In the past two days, the Northern Inter-tribal Health Authority (NITHA) has declared outbreaks in La Ronge and Stanley Mission.
Chief of the Lac La Ronge Indian Band, Tammy Cook-Searson, wants the COVID-19 vaccine sent to these areas.
“Out of our six communities, two of our communities are declared outbreaks,” Cook-Searson said.
Nearly 5,000 doses of the Moderna vaccine arrived in Saskatchewan on New Years Eve. Half of those doses have been sent to northern communities with the “highest attack rates in the province,” according to the Saskatchewan Health Authority.
The first Moderna vaccinations were administered in Île-à-la-Crosse to registered nurse, Brittany Favel, and her grandfather, Jimmy Favel, who is a resident of a long-term care home.

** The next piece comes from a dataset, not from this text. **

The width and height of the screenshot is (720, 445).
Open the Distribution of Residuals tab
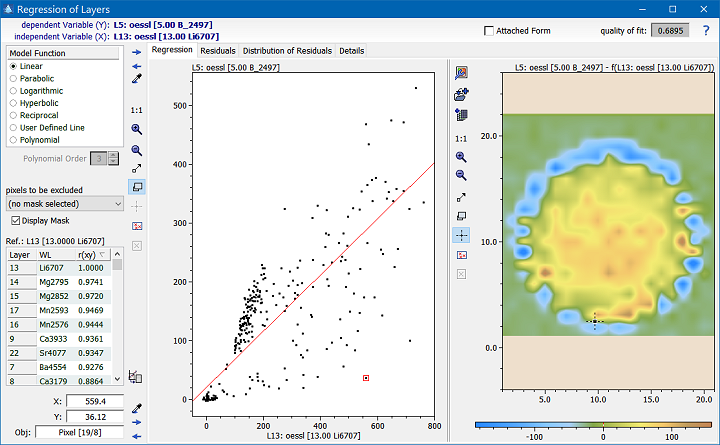tap(288, 50)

“I want to know how many number of the vaccines for these regions where arrive at. What's the reason or how they decide to leave out the far north east. And then we asked to see data for attack rates in both zones,” Cook-Searson said.
Saskatchewan’s Ministry of Health said it’s following guidelines provided by the National Advisory Committee on Immunization to determine vaccine prioritization
The far north east zone has 136 active cases, according to the NITHA. The zone accounts for the majority of active cases in northern Saskatchewan.

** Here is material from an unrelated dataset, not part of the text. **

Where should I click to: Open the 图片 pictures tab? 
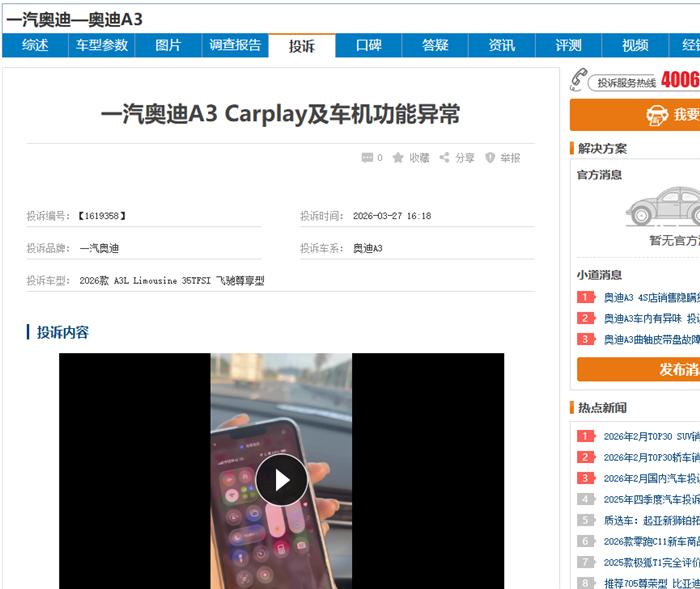tap(168, 45)
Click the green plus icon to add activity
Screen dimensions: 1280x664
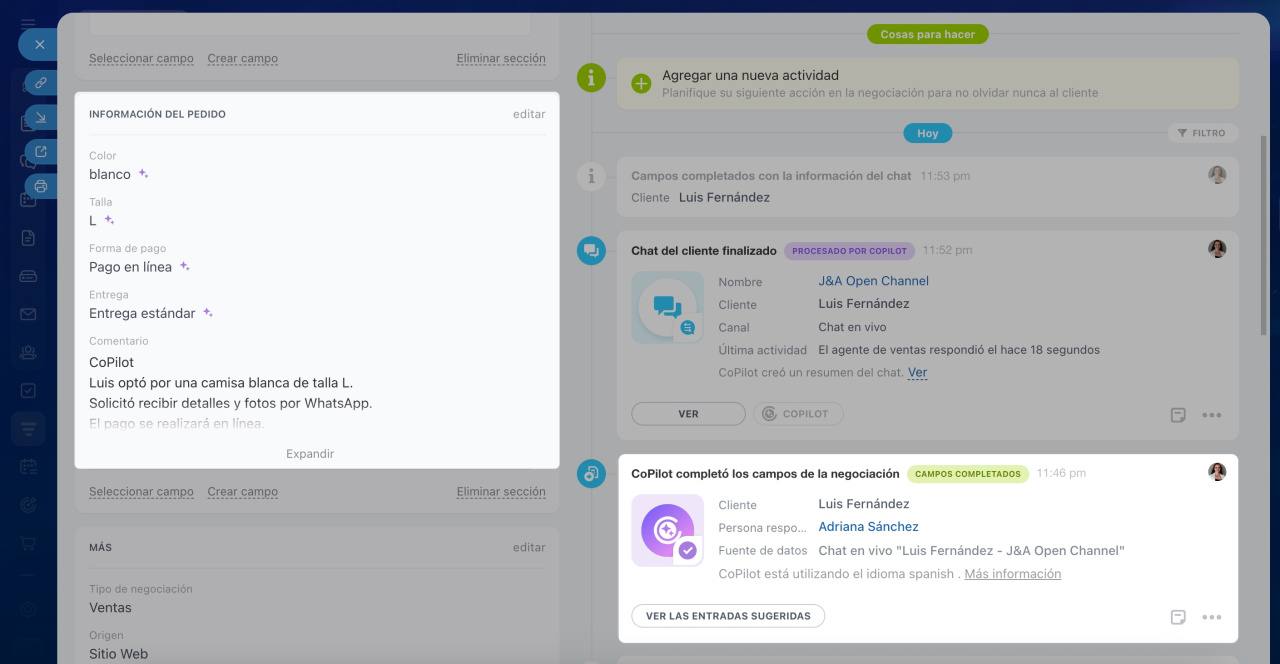point(641,83)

“We hope that we will get more vaccines in order to allot them to other communities that are also in need, particularly the ones in the far north east,” said Dr. Ndubuka, medical health officer of the NITHA.
“We are also calling on our community residents to embrace the COVID vaccine. It is safe and it can save lives.”
Northern First Nation chiefs, including Cook-Searson, are pushing for a meeting with the province to learn more about the vaccine rollout.
Cook-Searson says she’s hopeful the meeting will occur this week.